[Collection entries]
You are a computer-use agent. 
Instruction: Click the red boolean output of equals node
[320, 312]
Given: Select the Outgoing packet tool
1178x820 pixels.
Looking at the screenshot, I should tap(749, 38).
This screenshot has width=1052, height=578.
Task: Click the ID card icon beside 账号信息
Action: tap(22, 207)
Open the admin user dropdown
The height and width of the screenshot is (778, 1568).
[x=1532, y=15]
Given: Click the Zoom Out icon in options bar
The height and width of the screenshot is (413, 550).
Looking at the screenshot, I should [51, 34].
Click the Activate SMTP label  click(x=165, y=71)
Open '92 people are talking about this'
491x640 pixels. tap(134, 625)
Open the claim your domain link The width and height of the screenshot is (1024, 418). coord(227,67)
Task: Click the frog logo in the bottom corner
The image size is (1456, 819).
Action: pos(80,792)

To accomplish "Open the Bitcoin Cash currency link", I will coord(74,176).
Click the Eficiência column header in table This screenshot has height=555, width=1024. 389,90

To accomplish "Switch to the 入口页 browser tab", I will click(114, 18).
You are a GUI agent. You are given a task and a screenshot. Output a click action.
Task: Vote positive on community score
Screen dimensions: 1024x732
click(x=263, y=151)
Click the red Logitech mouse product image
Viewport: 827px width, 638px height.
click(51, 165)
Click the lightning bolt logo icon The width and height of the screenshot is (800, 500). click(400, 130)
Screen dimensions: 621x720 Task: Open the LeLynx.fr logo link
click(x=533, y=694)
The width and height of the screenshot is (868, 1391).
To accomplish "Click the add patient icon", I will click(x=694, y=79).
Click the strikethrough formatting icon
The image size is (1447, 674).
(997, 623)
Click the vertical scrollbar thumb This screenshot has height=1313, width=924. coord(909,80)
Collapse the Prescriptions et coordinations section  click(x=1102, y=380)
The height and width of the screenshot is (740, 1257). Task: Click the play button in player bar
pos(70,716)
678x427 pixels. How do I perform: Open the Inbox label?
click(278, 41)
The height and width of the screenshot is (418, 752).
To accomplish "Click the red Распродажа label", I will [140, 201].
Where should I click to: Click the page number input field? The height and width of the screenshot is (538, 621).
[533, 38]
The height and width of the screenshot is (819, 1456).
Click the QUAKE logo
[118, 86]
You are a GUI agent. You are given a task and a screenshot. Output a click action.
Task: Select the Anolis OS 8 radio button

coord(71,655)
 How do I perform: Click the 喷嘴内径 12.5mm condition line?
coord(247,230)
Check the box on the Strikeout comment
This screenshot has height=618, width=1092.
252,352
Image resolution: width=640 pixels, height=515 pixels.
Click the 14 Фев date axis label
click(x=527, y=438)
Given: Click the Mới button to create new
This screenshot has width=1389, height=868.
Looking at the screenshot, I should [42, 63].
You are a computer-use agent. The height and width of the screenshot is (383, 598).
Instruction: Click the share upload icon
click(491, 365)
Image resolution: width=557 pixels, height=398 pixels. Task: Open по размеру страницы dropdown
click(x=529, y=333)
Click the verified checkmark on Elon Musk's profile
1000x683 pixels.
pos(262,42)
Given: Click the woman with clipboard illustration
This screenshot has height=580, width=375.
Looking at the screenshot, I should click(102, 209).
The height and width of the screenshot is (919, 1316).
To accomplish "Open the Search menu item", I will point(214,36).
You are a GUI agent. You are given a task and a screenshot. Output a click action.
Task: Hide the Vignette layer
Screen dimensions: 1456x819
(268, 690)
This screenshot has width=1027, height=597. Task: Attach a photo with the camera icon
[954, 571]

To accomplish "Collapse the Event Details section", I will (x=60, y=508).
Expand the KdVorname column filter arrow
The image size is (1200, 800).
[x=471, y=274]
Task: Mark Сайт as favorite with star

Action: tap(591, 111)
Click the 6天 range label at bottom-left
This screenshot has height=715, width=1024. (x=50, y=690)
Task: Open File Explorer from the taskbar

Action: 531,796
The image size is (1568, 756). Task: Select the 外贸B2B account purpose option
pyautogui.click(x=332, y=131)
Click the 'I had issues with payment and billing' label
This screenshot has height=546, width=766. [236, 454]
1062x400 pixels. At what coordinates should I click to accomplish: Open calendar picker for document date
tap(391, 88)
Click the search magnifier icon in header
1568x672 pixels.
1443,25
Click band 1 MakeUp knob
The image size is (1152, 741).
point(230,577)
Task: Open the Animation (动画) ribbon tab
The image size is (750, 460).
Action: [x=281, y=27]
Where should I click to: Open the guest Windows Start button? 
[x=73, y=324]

- **Written task**
Reproduce all of the data above word for word, leaving every line unchanged.

- **Finished task**
You are a computer-use agent. 
Instruction: Click the red boolean output of equals node
[320, 312]
Given: Select the Outgoing packet tool
1178x820 pixels.
Looking at the screenshot, I should tap(749, 38).
This screenshot has width=1052, height=578.
Task: Click the ID card icon beside 账号信息
Action: tap(22, 207)
Open the admin user dropdown
The height and width of the screenshot is (778, 1568).
[x=1532, y=15]
Given: Click the Zoom Out icon in options bar
The height and width of the screenshot is (413, 550).
Looking at the screenshot, I should [51, 34].
Click the Activate SMTP label  click(x=165, y=71)
Open '92 people are talking about this'
491x640 pixels. tap(134, 625)
Open the claim your domain link The width and height of the screenshot is (1024, 418). coord(227,67)
Task: Click the frog logo in the bottom corner
The image size is (1456, 819).
Action: pos(80,792)

To accomplish "Open the Bitcoin Cash currency link", I will coord(74,176).
Click the Eficiência column header in table This screenshot has height=555, width=1024. 389,90

To accomplish "Switch to the 入口页 browser tab", I will click(114, 18).
You are a GUI agent. You are given a task and a screenshot. Output a click action.
Task: Vote positive on community score
Screen dimensions: 1024x732
click(x=263, y=151)
Click the red Logitech mouse product image
Viewport: 827px width, 638px height.
click(51, 165)
Click the lightning bolt logo icon The width and height of the screenshot is (800, 500). click(400, 130)
Screen dimensions: 621x720 Task: Open the LeLynx.fr logo link
click(x=533, y=694)
The width and height of the screenshot is (868, 1391).
To accomplish "Click the add patient icon", I will click(x=694, y=79).
Click the strikethrough formatting icon
The image size is (1447, 674).
(997, 623)
Click the vertical scrollbar thumb This screenshot has height=1313, width=924. coord(909,80)
Collapse the Prescriptions et coordinations section  click(x=1102, y=380)
The height and width of the screenshot is (740, 1257). Task: Click the play button in player bar
pos(70,716)
678x427 pixels. How do I perform: Open the Inbox label?
click(278, 41)
The height and width of the screenshot is (418, 752).
To accomplish "Click the red Распродажа label", I will [140, 201].
Where should I click to: Click the page number input field? The height and width of the screenshot is (538, 621).
[533, 38]
The height and width of the screenshot is (819, 1456).
Click the QUAKE logo
[118, 86]
You are a GUI agent. You are given a task and a screenshot. Output a click action.
Task: Select the Anolis OS 8 radio button

coord(71,655)
 How do I perform: Click the 喷嘴内径 12.5mm condition line?
coord(247,230)
Check the box on the Strikeout comment
This screenshot has height=618, width=1092.
252,352
Image resolution: width=640 pixels, height=515 pixels.
Click the 14 Фев date axis label
click(x=527, y=438)
Given: Click the Mới button to create new
This screenshot has width=1389, height=868.
Looking at the screenshot, I should [42, 63].
You are a computer-use agent. The height and width of the screenshot is (383, 598).
Instruction: Click the share upload icon
click(491, 365)
Image resolution: width=557 pixels, height=398 pixels. Task: Open по размеру страницы dropdown
click(x=529, y=333)
Click the verified checkmark on Elon Musk's profile
1000x683 pixels.
pos(262,42)
Given: Click the woman with clipboard illustration
This screenshot has height=580, width=375.
Looking at the screenshot, I should click(102, 209).
The height and width of the screenshot is (919, 1316).
To accomplish "Open the Search menu item", I will point(214,36).
You are a GUI agent. You are given a task and a screenshot. Output a click action.
Task: Hide the Vignette layer
Screen dimensions: 1456x819
(268, 690)
This screenshot has width=1027, height=597. Task: Attach a photo with the camera icon
[954, 571]

To accomplish "Collapse the Event Details section", I will (x=60, y=508).
Expand the KdVorname column filter arrow
The image size is (1200, 800).
[x=471, y=274]
Task: Mark Сайт as favorite with star

Action: tap(591, 111)
Click the 6天 range label at bottom-left
This screenshot has height=715, width=1024. (x=50, y=690)
Task: Open File Explorer from the taskbar

Action: 531,796
The image size is (1568, 756). Task: Select the 外贸B2B account purpose option
pyautogui.click(x=332, y=131)
Click the 'I had issues with payment and billing' label
This screenshot has height=546, width=766. [236, 454]
1062x400 pixels. At what coordinates should I click to accomplish: Open calendar picker for document date
tap(391, 88)
Click the search magnifier icon in header
1568x672 pixels.
1443,25
Click band 1 MakeUp knob
The image size is (1152, 741).
point(230,577)
Task: Open the Animation (动画) ribbon tab
The image size is (750, 460).
Action: [x=281, y=27]
Where should I click to: Open the guest Windows Start button? 
[x=73, y=324]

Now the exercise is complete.